She’s Not Rich

The last 24 hours have been consumed by a media feeding frenzy over the fact that the Republican National Committee spent approximately $150,000 on clothes and makeup for Sarah Palin and her family. This is being peddled as though it were some kind of scandal. As a threshold matter, one wonders why: it’s not as though tax dollars were being wasted. Why is it anyone’s business?

It isn’t, actually. For what it’s worth, the clothes don’t belong to Palin, they belong to the RNC, and when the campaign is over they most likely will be auctioned off at a profit. So why are our reporters so obsessed with this pathetic non-story?

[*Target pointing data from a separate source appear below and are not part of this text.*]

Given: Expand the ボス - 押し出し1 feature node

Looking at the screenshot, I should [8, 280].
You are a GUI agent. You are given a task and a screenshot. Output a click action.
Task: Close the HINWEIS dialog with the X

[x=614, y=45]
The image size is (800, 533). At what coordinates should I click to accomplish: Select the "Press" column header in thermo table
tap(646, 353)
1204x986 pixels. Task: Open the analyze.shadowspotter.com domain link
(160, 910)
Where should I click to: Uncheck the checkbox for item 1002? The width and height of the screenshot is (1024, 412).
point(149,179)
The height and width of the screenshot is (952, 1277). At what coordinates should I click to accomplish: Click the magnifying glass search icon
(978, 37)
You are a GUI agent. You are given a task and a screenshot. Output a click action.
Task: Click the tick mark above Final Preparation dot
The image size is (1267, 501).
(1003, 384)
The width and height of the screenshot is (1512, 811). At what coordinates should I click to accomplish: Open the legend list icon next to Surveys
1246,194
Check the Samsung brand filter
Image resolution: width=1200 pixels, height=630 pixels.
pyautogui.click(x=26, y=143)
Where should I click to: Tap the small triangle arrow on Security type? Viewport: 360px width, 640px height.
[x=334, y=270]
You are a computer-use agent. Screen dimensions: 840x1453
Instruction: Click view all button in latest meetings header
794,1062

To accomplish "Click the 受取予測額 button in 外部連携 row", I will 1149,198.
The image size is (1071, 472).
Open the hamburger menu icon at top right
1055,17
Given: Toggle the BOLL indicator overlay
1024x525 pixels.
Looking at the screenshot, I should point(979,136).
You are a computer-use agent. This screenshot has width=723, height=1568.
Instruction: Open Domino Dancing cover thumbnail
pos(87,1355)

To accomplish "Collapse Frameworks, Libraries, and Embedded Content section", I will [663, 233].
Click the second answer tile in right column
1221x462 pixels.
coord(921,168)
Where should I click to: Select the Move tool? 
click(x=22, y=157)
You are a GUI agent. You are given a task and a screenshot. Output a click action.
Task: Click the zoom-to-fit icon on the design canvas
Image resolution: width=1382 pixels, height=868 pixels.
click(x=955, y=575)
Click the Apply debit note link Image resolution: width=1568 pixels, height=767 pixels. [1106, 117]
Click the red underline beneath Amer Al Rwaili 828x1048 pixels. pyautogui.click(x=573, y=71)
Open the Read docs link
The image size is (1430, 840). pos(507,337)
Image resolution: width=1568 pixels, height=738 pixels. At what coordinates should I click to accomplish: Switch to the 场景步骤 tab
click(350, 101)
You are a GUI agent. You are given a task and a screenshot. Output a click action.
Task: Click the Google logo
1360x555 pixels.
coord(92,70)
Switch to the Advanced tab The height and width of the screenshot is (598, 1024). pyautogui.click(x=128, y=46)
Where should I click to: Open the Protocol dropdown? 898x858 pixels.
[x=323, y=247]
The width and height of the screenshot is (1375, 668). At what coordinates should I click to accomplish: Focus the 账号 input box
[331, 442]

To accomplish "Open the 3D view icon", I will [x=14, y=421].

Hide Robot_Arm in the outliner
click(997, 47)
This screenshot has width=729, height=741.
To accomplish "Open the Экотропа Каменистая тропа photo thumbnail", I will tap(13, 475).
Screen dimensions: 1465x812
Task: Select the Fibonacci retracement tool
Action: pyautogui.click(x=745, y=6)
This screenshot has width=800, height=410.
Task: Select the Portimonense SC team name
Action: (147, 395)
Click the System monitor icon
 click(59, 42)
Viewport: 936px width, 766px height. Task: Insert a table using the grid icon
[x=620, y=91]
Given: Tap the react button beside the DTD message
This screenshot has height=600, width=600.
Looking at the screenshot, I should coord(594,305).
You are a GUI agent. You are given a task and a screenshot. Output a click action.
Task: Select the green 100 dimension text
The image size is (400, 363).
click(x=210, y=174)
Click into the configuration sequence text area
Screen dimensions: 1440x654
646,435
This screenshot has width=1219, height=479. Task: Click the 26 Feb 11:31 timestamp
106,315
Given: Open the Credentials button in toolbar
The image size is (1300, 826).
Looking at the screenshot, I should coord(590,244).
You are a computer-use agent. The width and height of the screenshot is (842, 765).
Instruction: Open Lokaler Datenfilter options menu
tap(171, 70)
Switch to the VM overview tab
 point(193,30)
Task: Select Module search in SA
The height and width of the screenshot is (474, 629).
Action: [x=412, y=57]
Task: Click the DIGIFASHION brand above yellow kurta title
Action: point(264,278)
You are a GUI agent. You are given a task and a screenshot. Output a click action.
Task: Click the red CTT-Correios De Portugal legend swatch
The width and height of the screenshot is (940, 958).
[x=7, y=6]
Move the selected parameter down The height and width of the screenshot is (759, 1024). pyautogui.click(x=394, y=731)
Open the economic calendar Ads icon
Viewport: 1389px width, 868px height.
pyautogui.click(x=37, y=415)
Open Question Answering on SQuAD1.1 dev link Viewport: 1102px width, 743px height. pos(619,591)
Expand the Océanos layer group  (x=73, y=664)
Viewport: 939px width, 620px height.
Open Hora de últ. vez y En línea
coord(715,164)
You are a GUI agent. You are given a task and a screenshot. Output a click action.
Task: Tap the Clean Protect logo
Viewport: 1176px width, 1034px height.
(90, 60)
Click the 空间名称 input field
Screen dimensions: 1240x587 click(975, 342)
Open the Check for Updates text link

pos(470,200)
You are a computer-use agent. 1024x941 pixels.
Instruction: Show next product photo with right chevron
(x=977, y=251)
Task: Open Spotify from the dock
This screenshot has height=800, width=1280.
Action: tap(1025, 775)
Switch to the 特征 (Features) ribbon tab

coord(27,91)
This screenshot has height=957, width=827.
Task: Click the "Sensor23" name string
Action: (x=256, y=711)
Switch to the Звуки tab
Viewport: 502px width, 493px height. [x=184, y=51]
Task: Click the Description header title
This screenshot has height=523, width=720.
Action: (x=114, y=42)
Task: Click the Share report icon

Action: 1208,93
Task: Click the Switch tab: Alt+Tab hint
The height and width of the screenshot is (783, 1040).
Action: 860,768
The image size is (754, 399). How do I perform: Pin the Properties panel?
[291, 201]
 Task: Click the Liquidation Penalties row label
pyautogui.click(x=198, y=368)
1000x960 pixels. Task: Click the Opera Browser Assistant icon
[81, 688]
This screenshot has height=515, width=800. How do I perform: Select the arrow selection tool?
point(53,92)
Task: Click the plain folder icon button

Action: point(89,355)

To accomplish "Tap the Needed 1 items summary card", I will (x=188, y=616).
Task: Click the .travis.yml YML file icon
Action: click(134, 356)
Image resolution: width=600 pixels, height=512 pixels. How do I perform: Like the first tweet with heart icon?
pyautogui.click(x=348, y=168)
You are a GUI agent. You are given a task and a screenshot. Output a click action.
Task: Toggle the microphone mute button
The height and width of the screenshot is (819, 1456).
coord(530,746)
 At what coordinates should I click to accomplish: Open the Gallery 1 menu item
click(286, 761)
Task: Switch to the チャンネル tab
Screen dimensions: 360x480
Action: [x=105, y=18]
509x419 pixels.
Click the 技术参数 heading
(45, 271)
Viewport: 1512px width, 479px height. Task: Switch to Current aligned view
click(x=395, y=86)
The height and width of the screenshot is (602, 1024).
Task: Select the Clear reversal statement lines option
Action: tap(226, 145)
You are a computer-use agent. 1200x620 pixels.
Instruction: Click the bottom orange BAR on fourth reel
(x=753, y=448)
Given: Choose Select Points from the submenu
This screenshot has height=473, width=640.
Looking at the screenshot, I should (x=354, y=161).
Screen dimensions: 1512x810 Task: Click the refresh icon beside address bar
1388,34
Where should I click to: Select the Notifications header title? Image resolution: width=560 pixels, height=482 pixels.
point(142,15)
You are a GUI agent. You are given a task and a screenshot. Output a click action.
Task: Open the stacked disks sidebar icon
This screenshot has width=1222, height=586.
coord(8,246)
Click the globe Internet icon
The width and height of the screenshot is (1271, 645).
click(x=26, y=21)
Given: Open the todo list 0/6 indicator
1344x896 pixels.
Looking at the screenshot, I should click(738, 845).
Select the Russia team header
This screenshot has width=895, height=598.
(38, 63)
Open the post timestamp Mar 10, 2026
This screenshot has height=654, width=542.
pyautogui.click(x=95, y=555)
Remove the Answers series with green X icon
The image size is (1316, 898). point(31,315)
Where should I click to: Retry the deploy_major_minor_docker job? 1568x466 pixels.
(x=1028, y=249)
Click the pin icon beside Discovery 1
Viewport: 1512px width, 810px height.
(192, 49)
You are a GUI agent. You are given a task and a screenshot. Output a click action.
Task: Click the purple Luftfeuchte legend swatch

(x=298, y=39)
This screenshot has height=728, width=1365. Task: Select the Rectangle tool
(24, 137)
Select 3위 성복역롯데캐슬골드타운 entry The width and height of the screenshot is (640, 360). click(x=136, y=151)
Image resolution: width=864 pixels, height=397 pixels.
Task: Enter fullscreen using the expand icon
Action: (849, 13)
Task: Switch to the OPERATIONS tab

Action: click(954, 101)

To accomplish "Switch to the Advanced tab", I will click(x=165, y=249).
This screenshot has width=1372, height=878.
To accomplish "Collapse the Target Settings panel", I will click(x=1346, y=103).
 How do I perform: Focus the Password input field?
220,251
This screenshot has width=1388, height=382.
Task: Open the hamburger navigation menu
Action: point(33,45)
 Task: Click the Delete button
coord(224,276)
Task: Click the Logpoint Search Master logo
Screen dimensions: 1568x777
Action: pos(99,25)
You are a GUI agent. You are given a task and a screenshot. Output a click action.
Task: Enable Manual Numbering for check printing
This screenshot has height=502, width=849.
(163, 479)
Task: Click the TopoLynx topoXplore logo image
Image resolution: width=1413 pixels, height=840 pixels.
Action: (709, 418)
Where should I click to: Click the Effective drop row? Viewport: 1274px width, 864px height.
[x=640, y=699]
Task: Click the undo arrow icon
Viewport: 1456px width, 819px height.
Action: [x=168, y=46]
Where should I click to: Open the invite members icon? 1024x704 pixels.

Why are they not concerned with how much money Joe Biden spent on his hair-plugs? Why haven’t they breathlessly told us how much money Hillary Clinton’s wardrobe, plus her cosmetic surgery and Botox, cost? Why haven’t they focused on Barack Obama’s wardrobe? His clothes are so stylish that he was on the cover of GQ:

ObamaGQ513.jpg

The answer is obvious: all of those other candidates are rich. Bill Clinton is paid $100,000 for a one-hour speech, so his wife doesn’t have to report how much she spends on clothes, makeup and plastic surgery. Barack Obama made over $4 million last year, so he can wear the most fashionable clothes and reporters only admire his style. Palin is the exception. She and her family are not rich; they do not have clothes in their closets suitable for a run for the Vice-Presidency. So the RNC, entirely appropriately, fronted the purchase of clothes that will see them through until November. So why is this a news story, let alone some kind of “scandal”?

It’s only a story if you think, like most Democrats, that only the rich should participate in politics. Rich people don’t have to worry about having clothes appropriate for a run for national office. The rest of us do. The Left’s attack on Sarah Palin is really an attack on ordinary people–those who aren’t rich–presuming to participate in the democratic process in 21st century America.

PAUL adds: True. But $150,000? When you already look that good? It seems to me that someone (Palin herself?) should have figured out that this was a potential source of embarrassment and drawn the line considerably south of $150,000.